Food Prep To Retain:
Processing grains removes some iron.
Food Sources:
Iron rich animal source foods include:
-Organ Meats, particularly Liver
-Meat
-Fish
-Poultry
Iron rich plant sources include:
-Dried Beans and Legumes
-Dried Fruits
-Dark Leafy Greens
-Nuts
-Whole Grains
Fortified Foods Available:
-Breads
-Cereals
-Flour
Function in the Body:
Oxygen transport throughout the body as part of hemoglobin is the major biological function of iron. Each hemoglobin molecule contains 4 iron atoms. These are contained in the heme segment. Heme picks up oxygen in the lungs as the blood passes by the alveoli in the lungs. Myoglobin in the muscles is an iron protein that accepts the oxygen from the hemoglobin and stores it until the muscles are ready to use it.
Oxygen is either stored or released by signals from electron transportation and the ability of iron to transport electrons is key in the biological exchange. Iron is able to convert back and forth easily between it's reduced state, the ferrous state (Fe++) and it's oxidized state, it's ferric state (Fe+++). This electron transport feature of iron is the prime biological activity of many enzymes.

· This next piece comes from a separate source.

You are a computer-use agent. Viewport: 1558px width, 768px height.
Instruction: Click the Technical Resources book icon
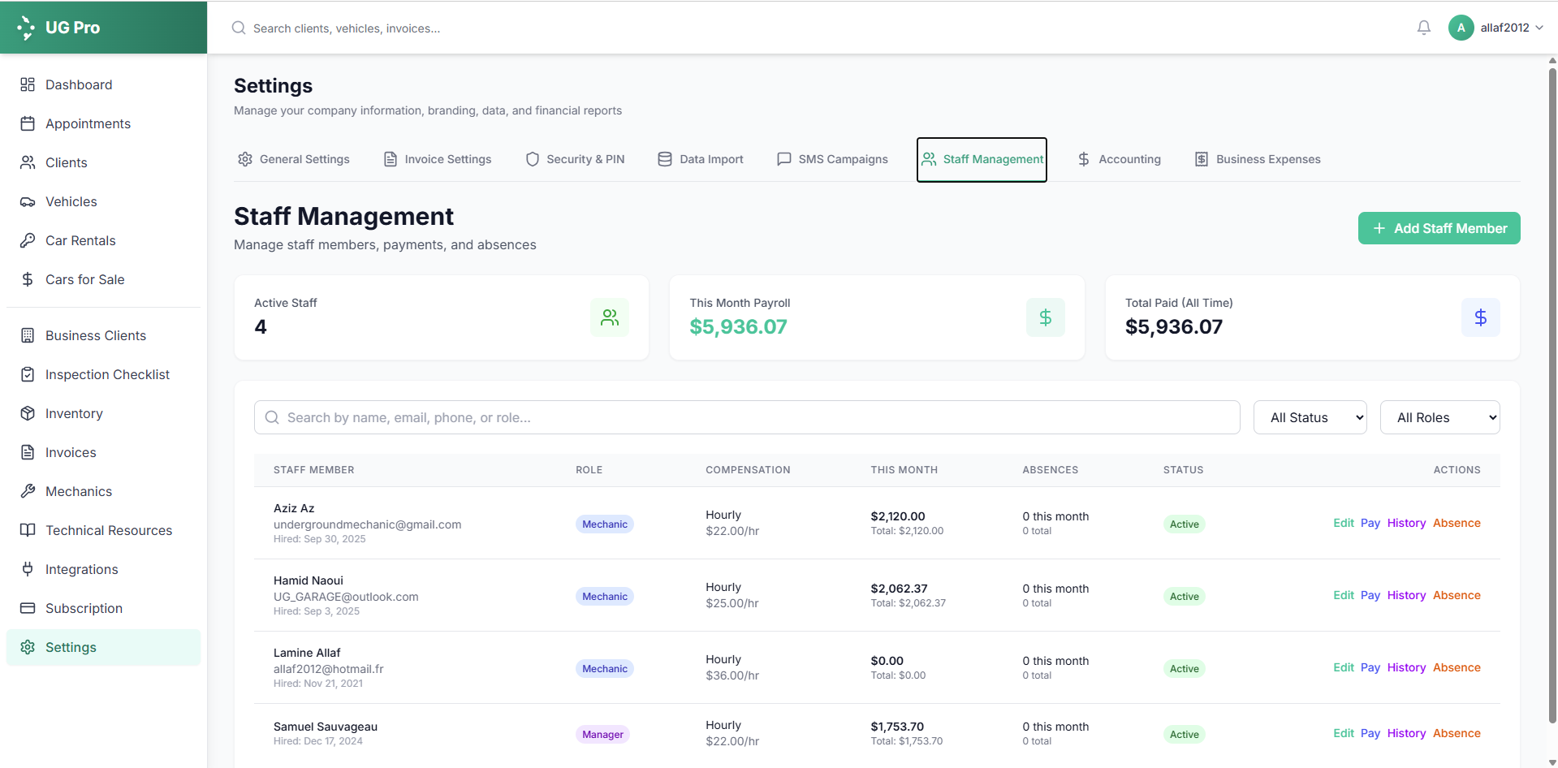pos(28,531)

Iron is part of the synthesis process of carnitine which is a hydrophilic amino acid derivative and is part of the production of carnitine acyltrasferase, essential in the metabolism of fatty acids.
Other Facts:
Vitamin E inhibits the absorption of iron and as such iron deficiency is a potential but not probable. Still, it would be advisable not to take supplemental vitamin E with doses of iron if iron replacement therapy supplements have been prescribed to correct anemia.
Hypochlorhydria (low levels of the hydrochloric acid digestive juices) and diminished digestive enzymes may inhibit absorption of iron. These gastrointestinal states occur primarily with the elderly, but the incidence is on the rise with the increased use of "acid blocking drugs" in our society.
Recommended Dietary Allowance:
1989 Recommended Dietary Allowances (RDA)
National Academy of Sciences
AGE (YRS) AMOUNT in milligrams
Infants
0.0-0.5: 6
0.5-1.0: 10
Children
1-3: 10
4-6: 10
7-10: 10
Males
11-14: 12
15-18: 12
19-24: 10
25-50: 10
51+: 10
Females
11-14: 15
15-18: 15
19-24: 15
25-50: 15
51+: 10
Pregnant: 30
Lactating
1st 6 mos.: 15
2nd 6 mos.: 15
Toxic Doses:
Iron toxicity is rare but certain states can cause to much iron to be absorbed into the body. A genetic defect called hemochromatosis, which usually occurs in males and causes excessive iron absorption results in free radical ion damage to the heart, liver, spleen, and pancreas. Alcoholism can lead to increased iron absorption.
When the body has adequate iron stores, it slows iron absorption. Since iron is a free radical in it's unbound state, taking supplements of iron is ill advised unless iron stores are depleted. Too much iron may increase the risk of cancer and heart disease.